Healthy attachment or what is known as "secure attachment", is a phrase first coined by psychoanalyst John Bowlby and then elaborated on by other developmental psychologists. Secure attachment develops through a reciprocal bonding process whereby the caregiver (usually the mother) and the newborn are in a "dance" of emotion and arousal allowing the infant to experience and express feelings and physiological states that are then mirrored and "regulated" by the healthy parent.  The child learns not to be too "over" or "under" stimulated as the parent naturally reads, reacts, and mirrors their baby's cues.

However, when the parents or caretakers are not capable of mirroring or reading their baby's cues, an "insecure attachment" occurs. This then leads to pronounced, or even severe, over or under arousal. Perhaps, most importantly, the infant does not learn to "self-soothe" or modulate their emotional and physical states. This ability to moderate response of the autonomic nervous system, is what psychologists and neuroscientists call "affect regulation".   Instead, the infant is constantly seeking to fulfill its' needs (albeit unsuccessfully!) that are either being neglected by an avoidant parental style or overwhelmed by intrusive parental style.

Research, by neuroscientists and developmental psychologists, in recent years has consistently demonstrated the long term and highly damaging and toxic effects of insecure attachment. 
In adults; pervasive relationship problems, social isolation, anxiety disorders, depression, intimacy issues, and addiction of all kinds are highly correlated to attachment problems and parental attachment styles in infancy and early childhood. Once again, a primary factor that manifests in later teenage and adult problems, is that the brain and neurophysiology of the individual develop abnormally. One of the primary "players" is the orbitofrontal cortex which comes "on-line" at about three months of age and matures around eighteen months of age.
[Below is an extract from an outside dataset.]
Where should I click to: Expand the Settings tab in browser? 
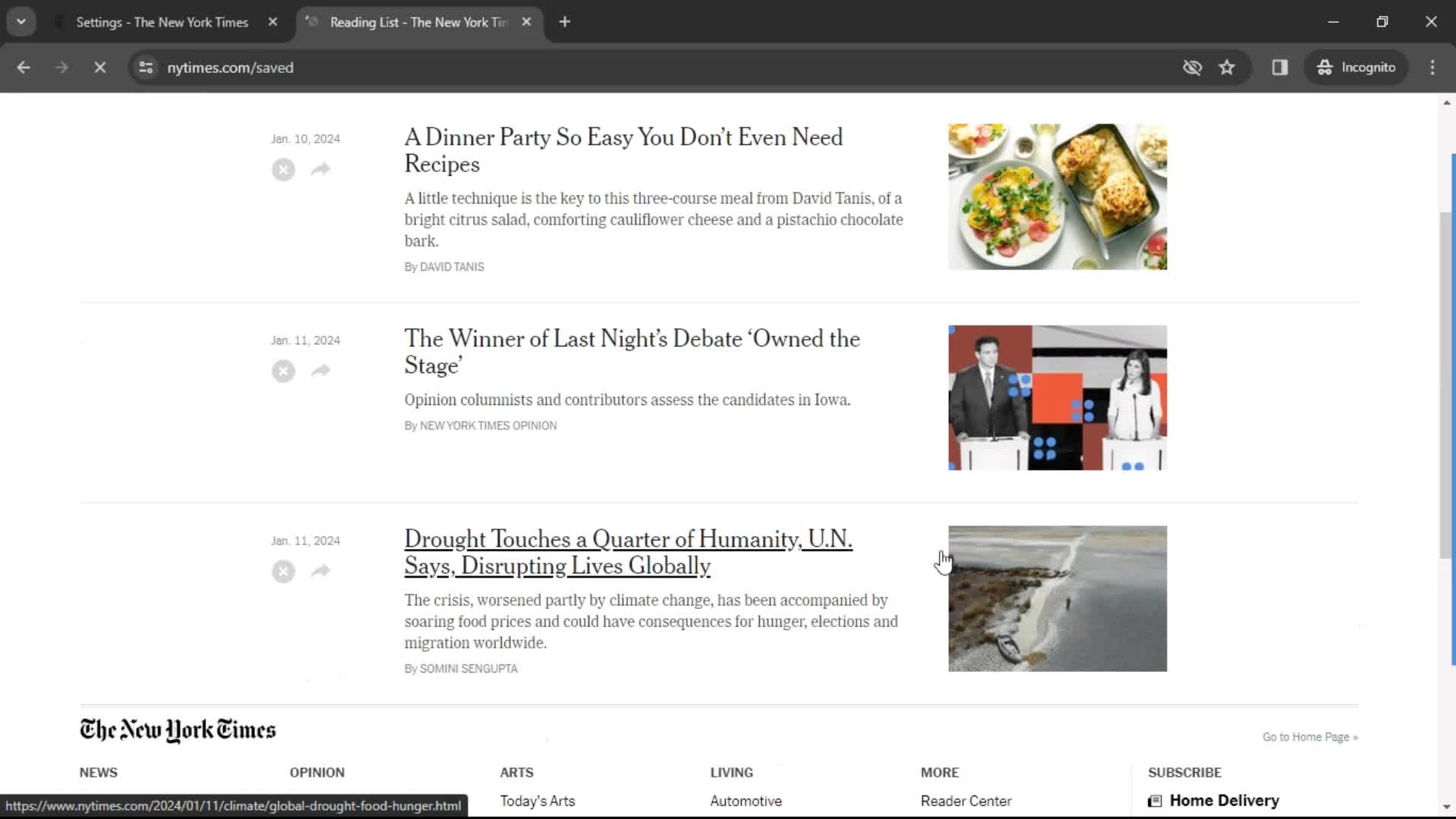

The orbitofrontal cortex is critical in the development of the child as its primary task is to place or assign "meaning" to external situations, outside cues, and incoming stimuli. The reason this is so important is that orbitofrontal cortex is the first modulating "device" for the amygdala and helps regulate the autonomic nervous system's response to outside stimuli. When there is healthy attachment, this part of the brain can go a long way towards healing birth or any other preverbal trauma. The orbitofrontal cortex appears to be directly connected to the attachment system and hence is instrumental in self-soothing, modulation of intensity of affect and body states, and social recognition and processing.